PROBLEM DESCRIPTION | The entries below contain a stretch that opens with the line containing "Select the 平台运营方" and closes with the line containing "Task: Click the orange"; set down that stretch exactly, both ends included, and nothing else.
-- DATASET ENTRIES follows --
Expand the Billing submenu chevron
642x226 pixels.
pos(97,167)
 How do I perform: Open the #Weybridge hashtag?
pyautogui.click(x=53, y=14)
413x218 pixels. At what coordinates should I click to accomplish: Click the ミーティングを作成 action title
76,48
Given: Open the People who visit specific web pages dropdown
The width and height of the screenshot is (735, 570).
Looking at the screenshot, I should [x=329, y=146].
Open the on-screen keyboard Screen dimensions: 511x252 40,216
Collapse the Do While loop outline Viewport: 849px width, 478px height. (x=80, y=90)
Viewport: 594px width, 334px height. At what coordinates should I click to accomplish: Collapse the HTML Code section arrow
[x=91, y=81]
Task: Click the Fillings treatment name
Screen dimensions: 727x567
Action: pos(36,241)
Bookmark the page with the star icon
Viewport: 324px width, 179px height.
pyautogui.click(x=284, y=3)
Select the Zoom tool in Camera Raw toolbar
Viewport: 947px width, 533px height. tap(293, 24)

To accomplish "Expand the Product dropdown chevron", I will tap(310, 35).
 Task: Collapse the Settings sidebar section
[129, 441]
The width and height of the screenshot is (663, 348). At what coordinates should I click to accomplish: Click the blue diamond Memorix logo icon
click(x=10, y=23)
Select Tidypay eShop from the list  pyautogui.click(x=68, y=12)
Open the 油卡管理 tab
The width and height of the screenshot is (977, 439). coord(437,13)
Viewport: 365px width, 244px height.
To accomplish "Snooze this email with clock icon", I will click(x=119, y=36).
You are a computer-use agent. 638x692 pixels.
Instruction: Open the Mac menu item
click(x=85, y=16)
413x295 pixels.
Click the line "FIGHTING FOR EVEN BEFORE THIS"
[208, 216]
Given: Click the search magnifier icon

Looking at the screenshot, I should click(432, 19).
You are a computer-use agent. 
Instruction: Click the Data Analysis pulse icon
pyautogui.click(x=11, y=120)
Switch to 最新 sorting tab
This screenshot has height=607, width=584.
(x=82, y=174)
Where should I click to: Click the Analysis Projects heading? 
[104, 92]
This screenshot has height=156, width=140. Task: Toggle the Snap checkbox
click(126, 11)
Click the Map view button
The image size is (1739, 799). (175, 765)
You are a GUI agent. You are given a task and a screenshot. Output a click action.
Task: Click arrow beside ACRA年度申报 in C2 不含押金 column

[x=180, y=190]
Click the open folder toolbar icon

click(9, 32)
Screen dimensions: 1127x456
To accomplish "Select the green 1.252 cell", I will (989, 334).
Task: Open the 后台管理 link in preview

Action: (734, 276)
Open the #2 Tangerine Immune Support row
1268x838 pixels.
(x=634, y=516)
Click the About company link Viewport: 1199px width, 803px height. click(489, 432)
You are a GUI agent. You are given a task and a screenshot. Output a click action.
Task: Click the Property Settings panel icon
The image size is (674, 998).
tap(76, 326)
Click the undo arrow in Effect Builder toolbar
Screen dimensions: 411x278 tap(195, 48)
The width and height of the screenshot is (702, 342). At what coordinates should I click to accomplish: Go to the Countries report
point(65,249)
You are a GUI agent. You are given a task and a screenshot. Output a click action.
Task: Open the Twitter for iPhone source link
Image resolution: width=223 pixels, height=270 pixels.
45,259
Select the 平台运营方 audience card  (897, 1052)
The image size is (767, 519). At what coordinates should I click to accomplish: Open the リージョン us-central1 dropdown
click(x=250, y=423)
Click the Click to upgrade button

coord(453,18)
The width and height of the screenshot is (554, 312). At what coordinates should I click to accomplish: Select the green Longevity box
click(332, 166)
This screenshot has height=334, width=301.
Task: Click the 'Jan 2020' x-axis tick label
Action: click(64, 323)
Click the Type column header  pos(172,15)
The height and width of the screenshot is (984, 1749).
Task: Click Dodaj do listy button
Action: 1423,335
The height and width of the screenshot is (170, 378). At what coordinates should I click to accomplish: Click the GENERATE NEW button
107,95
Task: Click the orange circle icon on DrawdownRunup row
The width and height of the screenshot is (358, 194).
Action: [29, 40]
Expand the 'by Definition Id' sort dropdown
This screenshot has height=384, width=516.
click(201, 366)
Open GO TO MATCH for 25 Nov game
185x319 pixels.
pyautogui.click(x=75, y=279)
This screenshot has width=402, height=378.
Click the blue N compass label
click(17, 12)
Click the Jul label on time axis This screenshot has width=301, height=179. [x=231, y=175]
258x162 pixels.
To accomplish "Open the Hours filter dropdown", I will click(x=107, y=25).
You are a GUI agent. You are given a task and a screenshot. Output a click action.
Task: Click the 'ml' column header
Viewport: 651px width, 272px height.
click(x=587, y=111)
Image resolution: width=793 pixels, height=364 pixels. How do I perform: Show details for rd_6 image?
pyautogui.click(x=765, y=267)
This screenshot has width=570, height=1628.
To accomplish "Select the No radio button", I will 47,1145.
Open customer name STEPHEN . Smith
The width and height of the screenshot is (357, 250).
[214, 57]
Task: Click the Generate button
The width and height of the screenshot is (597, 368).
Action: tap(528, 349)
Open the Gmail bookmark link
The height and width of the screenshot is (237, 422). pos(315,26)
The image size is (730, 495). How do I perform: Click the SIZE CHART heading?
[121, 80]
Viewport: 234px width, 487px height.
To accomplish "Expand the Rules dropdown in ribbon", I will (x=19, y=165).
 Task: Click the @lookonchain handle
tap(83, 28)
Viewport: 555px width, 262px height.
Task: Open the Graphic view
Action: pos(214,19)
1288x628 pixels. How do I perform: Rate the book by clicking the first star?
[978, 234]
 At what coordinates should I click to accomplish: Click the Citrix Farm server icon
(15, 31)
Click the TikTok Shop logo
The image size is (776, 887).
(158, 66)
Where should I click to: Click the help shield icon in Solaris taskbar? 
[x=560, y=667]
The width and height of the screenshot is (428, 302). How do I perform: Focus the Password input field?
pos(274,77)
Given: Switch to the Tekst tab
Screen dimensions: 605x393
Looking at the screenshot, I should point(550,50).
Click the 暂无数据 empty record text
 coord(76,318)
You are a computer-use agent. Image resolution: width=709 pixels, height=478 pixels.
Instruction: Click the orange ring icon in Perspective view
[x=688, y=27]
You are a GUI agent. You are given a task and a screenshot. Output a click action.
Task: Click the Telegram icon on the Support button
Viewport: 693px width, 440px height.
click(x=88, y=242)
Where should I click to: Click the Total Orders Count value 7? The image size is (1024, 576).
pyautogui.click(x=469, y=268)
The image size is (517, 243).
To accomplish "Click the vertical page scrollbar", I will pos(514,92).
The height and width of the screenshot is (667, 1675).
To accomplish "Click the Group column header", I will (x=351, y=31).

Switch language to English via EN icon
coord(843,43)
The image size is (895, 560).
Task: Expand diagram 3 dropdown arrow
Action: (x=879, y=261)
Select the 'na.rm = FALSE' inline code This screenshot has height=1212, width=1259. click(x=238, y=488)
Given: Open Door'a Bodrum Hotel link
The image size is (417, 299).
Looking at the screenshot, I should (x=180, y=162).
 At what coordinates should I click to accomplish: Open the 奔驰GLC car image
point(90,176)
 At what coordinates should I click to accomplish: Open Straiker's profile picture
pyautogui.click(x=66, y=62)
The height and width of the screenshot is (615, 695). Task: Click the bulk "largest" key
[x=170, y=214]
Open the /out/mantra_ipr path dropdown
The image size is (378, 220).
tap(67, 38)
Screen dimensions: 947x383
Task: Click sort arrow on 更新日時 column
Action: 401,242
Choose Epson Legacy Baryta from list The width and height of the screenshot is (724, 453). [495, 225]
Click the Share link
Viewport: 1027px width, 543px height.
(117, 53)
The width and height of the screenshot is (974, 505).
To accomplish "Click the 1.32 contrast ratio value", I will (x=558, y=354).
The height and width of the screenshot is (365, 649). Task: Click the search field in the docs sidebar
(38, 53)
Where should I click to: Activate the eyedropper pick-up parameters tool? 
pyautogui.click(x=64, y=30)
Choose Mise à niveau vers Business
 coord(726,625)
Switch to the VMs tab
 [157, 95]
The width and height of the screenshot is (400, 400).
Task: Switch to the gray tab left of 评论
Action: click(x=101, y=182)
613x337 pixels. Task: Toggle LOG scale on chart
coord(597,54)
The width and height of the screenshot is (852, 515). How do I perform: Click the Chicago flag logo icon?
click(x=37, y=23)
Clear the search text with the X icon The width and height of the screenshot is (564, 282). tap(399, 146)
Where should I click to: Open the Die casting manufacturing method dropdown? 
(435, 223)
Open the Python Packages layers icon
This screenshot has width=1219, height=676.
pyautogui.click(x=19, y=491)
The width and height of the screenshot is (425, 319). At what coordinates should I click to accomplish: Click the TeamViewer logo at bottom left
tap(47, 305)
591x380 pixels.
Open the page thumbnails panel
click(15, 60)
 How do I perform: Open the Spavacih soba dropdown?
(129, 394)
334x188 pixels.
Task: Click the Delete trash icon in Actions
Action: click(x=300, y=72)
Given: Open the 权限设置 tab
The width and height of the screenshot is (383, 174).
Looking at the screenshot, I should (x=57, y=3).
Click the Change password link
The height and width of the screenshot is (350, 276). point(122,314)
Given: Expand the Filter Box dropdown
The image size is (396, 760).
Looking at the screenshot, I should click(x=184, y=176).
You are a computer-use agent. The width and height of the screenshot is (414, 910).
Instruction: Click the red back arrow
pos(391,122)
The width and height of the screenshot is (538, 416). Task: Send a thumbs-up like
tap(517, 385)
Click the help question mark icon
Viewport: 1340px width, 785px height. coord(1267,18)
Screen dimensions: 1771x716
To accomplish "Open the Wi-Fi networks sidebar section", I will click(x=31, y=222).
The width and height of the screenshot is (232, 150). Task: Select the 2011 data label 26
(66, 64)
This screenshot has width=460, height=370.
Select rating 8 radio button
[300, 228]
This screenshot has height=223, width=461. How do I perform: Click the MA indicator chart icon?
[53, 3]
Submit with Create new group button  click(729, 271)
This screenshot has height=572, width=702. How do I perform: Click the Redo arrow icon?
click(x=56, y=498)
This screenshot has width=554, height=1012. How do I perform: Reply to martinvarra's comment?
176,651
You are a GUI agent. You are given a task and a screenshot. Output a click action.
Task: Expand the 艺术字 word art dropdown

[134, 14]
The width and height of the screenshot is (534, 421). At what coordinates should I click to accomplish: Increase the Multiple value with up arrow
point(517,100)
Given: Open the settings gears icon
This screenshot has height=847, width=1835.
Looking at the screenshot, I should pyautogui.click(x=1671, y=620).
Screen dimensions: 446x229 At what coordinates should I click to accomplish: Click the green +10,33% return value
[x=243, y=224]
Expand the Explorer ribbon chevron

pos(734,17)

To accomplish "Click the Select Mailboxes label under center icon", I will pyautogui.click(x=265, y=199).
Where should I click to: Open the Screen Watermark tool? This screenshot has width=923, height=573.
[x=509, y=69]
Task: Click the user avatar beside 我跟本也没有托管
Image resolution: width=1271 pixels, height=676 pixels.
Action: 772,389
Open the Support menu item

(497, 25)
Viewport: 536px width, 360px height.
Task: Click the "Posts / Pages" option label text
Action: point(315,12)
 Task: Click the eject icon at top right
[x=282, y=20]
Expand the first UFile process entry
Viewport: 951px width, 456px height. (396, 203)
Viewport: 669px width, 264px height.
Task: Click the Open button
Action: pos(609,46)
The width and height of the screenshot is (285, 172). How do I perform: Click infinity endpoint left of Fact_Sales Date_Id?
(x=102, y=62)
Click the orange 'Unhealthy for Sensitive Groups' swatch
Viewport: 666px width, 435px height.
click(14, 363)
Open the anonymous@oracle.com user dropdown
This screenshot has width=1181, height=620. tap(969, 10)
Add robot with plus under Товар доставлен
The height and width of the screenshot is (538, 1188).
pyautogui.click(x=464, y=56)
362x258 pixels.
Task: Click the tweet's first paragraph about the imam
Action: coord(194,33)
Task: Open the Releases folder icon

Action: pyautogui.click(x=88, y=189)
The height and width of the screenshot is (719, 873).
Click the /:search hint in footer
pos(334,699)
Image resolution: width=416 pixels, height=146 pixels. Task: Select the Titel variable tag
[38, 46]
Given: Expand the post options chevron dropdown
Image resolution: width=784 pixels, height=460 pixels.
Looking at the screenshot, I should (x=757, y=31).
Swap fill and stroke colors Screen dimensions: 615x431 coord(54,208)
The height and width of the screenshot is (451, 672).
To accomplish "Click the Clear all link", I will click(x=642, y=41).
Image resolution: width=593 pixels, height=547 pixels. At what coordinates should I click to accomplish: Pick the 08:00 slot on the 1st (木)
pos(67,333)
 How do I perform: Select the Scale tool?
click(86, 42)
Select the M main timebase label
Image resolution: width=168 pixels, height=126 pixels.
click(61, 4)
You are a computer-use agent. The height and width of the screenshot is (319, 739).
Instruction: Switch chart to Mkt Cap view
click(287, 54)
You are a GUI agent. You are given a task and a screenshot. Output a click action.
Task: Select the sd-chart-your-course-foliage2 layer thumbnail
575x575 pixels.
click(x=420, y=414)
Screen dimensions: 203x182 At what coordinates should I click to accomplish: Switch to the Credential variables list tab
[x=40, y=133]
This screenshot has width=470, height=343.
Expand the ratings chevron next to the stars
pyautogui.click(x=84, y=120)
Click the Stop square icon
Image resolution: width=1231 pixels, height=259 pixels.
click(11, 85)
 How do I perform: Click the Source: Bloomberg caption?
-- DATASET ENTRIES concluded --
TASK RESULT |
Select the 平台运营方 audience card  (897, 1052)
The image size is (767, 519). At what coordinates should I click to accomplish: Open the リージョン us-central1 dropdown
click(x=250, y=423)
Click the Click to upgrade button

coord(453,18)
The width and height of the screenshot is (554, 312). At what coordinates should I click to accomplish: Select the green Longevity box
click(332, 166)
This screenshot has height=334, width=301.
Task: Click the 'Jan 2020' x-axis tick label
Action: click(64, 323)
Click the Type column header  pos(172,15)
The height and width of the screenshot is (984, 1749).
Task: Click Dodaj do listy button
Action: 1423,335
The height and width of the screenshot is (170, 378). At what coordinates should I click to accomplish: Click the GENERATE NEW button
107,95
Task: Click the orange circle icon on DrawdownRunup row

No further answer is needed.